By gliding through the seas, AUVs are giving scientists an extraordinary new view of the ocean. The robot submarines can track oceanic events unfolding over a range of depths. They can survey a whole square kilometer of the ocean in just a few hours–a richness of detail impossible to obtain from traditional surface research vessels or by towing underwater vehicles behind ships. AUVs easily explore below polar ice or operate in high seas, opening a window on truly uncharted territory. Researchers are now using the unique traveling abilities of these vessels to answer questions on everything from global climate change to sea floor tectonics. In the quest to build these versatile underwater explorers, MBARI and the Woods Hole Oceanographic Institution, in Massachusetts, are leading the way.

"The ocean is terribly understudied. You can look in one spot in the ocean and things might be very different if you just move over one kilometer," says Bellingham. "In that way, the ocean is so much more difficult to track than the atmosphere, unless you dip something into it."

Dorado is MBARI’s dipper. It can continuously monitor and record the temperature, saltiness, pressure, and light levels of the water it swims through. It also sends out sonar to identify the ocean floor below, a looming cliff of rock, or even ice overhead. Researchers reconstruct thousands of bits of collected data into a three-dimensional picture of the ocean.

That picture might reveal sediments wafting up from the bottom, warm and cool waters mixing to melt Arctic ice, or vast clouds of microscopic marine organisms, called plankton. No video camera can capture the information in these pictures, Bellingham says. Video footage might uncover fantastical unknown deep-sea creatures, but it doesn’t record the temperature of their environs, nor can it count how many animals live in a given area of the ocean.

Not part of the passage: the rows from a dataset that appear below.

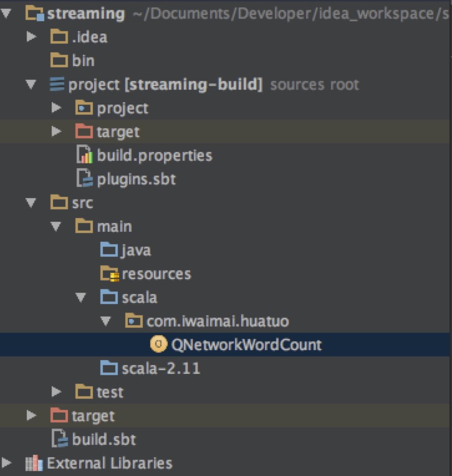Click the QNetworkWordCount Scala object icon
This screenshot has height=476, width=452.
coord(158,345)
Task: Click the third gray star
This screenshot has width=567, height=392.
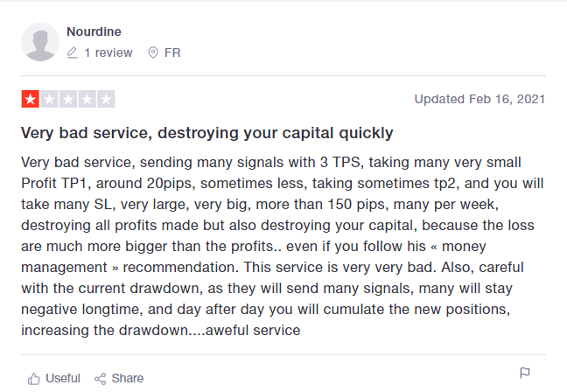Action: tap(68, 99)
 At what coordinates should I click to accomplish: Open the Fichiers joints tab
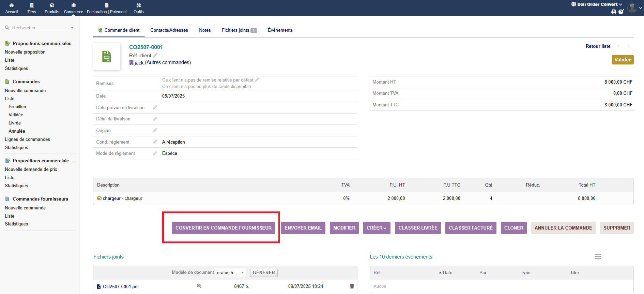tap(239, 30)
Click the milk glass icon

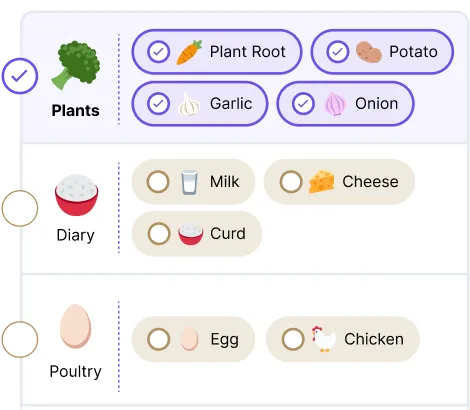tap(189, 182)
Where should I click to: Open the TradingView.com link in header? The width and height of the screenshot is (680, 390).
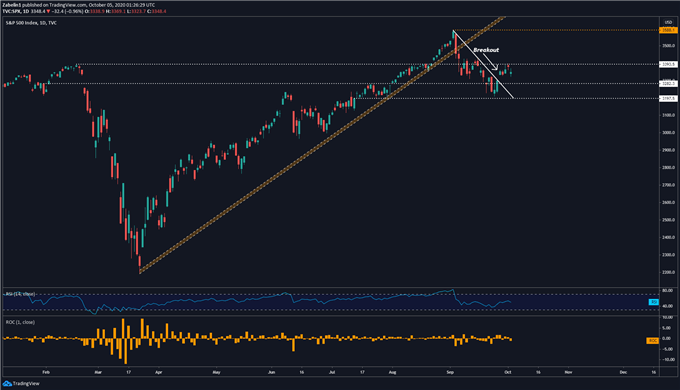[x=68, y=5]
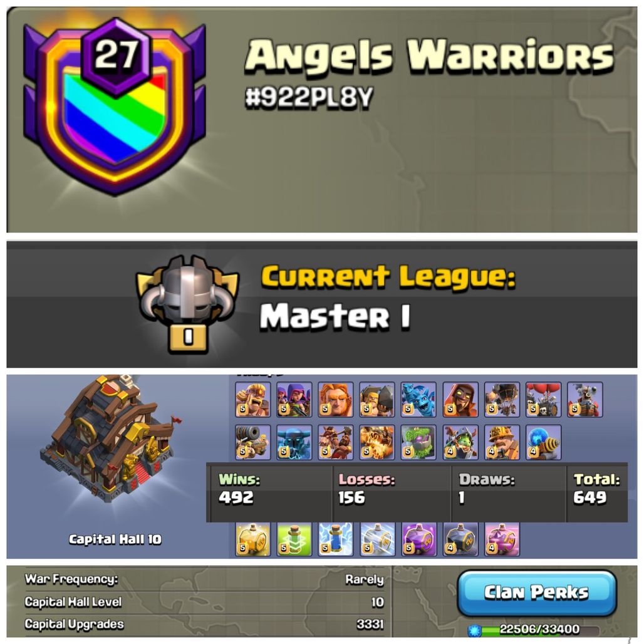Select the purple Rage spell icon

419,539
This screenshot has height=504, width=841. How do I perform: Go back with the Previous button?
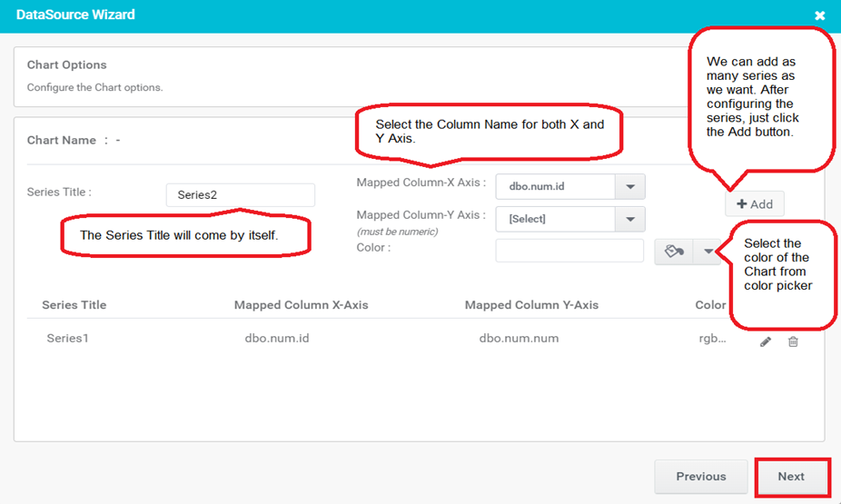click(x=701, y=477)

MBARI engineers named their robot submarine after the Dorado dolphinfish, hoping it would be "free-ranging, slick, and speedy" like its biological counterparts, says Drew Gashler, one of the AUV engineers. Suntanned and pony-tailed, Gashler works in the AUV lab, which was recently added to MBARI’s beachfront complex at the midpoint of Monterey Bay. The lab is a workshop filled with scattered wrenches and pliers, plastic vehicle casings, spools of colored electrical wire, and several laptop computers. Next to the lab, a saltwater test tank 11 meters deep waits to try out the oversized bathtub toys. Through two large bay doors, the lab opens to the dock where Dorado’s support ship, the Zephyr, a retired 26-foot pilot vessel, is moored.

"Dorado comes in chunks, just like Legos," says Gashler. Modular by design, the sturdy plastic vehicle has a pointed nose cone and a tapered tail cone that ends with a blue plastic propeller. These two pieces directly snap together, or can also take on one or two middle sections in between that hold multiple scientific tool packages. "You can operate it on Monday for Billy Biologist and on Tuesday, you can operate it for Jimmy Geologist," Gashler says. With all pieces assembled, the vehicle stretches 5.5 meters long and half a meter wide–about the size of two dolphins, end to end.

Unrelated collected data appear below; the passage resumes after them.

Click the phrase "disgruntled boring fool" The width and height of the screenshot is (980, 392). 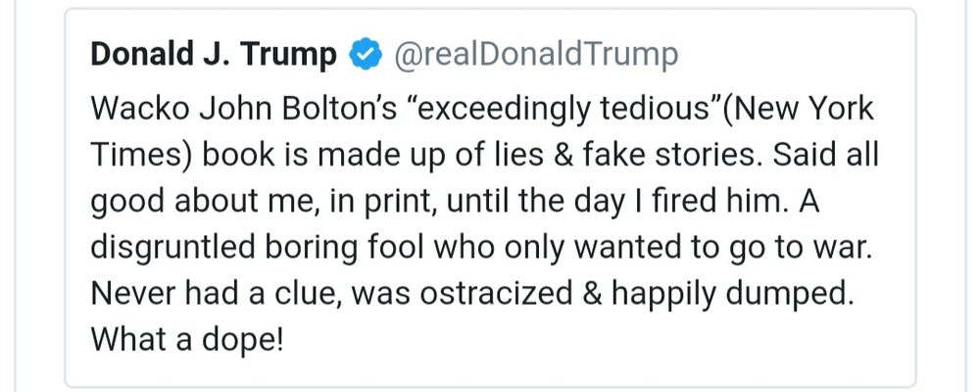click(253, 247)
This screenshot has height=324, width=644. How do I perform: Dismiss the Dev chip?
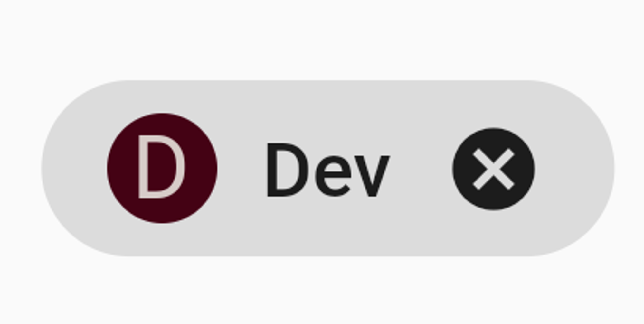point(494,169)
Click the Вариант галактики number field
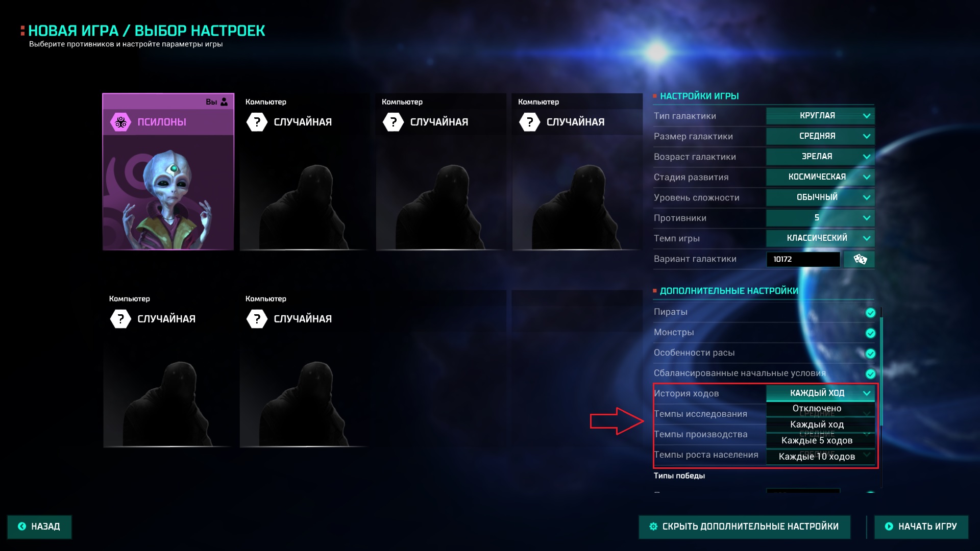This screenshot has width=980, height=551. (x=803, y=259)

Gashler opens the tail section to reveal the vehicle’s guts: its computer brain, a hard drive for storing data, motion sensors that detect pitching and rolling, and the propeller motors. The sensitive electronics are housed under a glass bell that keeps water out and resists pressure up to 6,000 meters deep. Once Dorado submerges, other sensors record the properties of the seawater that floods its compartments.

Designing Dorado to navigate by itself proved tough. Navigating by global positioning satellites or dead reckoning only works at the ocean’s surface. Dorado instead calculates its underwater position by listening for pings from sonar transponders scattered in known locations, and uses gravity sensors to tell which way is up. Its propeller acts as a three-in-one tool: It propels by spinning, acts a rudder by moving left and right, and controls depth by moving up and down. Dorado might follow a programmed path at a certain depth or skim along at a certain height above the bottom, tracing the terrain with its sonar.

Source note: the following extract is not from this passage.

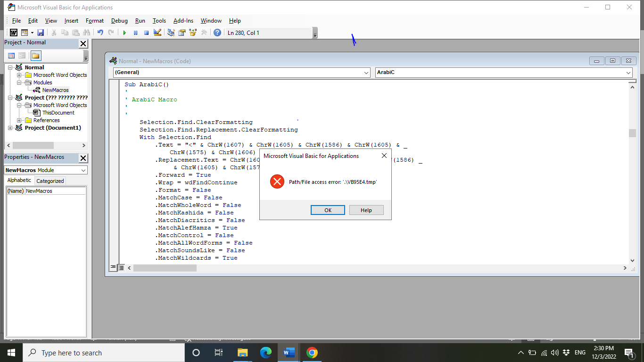Collapse the Modules folder tree node
644x362 pixels.
coord(19,82)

As the robot submarine sails along, its brain receives feedback from navigation and motion sensors so that the vehicle can dodge hazards or stay on course. If something goes wrong, computer programming gives Dorado enough smarts to finish its mission, or at least reach the surface safely. Coastal environments are full of hazards such as steeply rising shelf bottoms, piers, and ship traffic. Ensuring that an AUV comes back with its data is critical. Otherwise, says Bellingham, "your entire career is sitting on the bottom of the ocean and all you have left is an embarrassing story to tell your buddies around beer drinking."

It takes only two people on a small boat to launch Dorado on its way to record a slew of data. On a typical route, it travels along in one direction, but oscillates up and down from the surface to 60 meters below. When finished, it pops to the surface and signals, "I’m done," via a radio modem. Once it’s back on board, scientists simply plug into the AUV and download enough data to keep them busy for the next several months.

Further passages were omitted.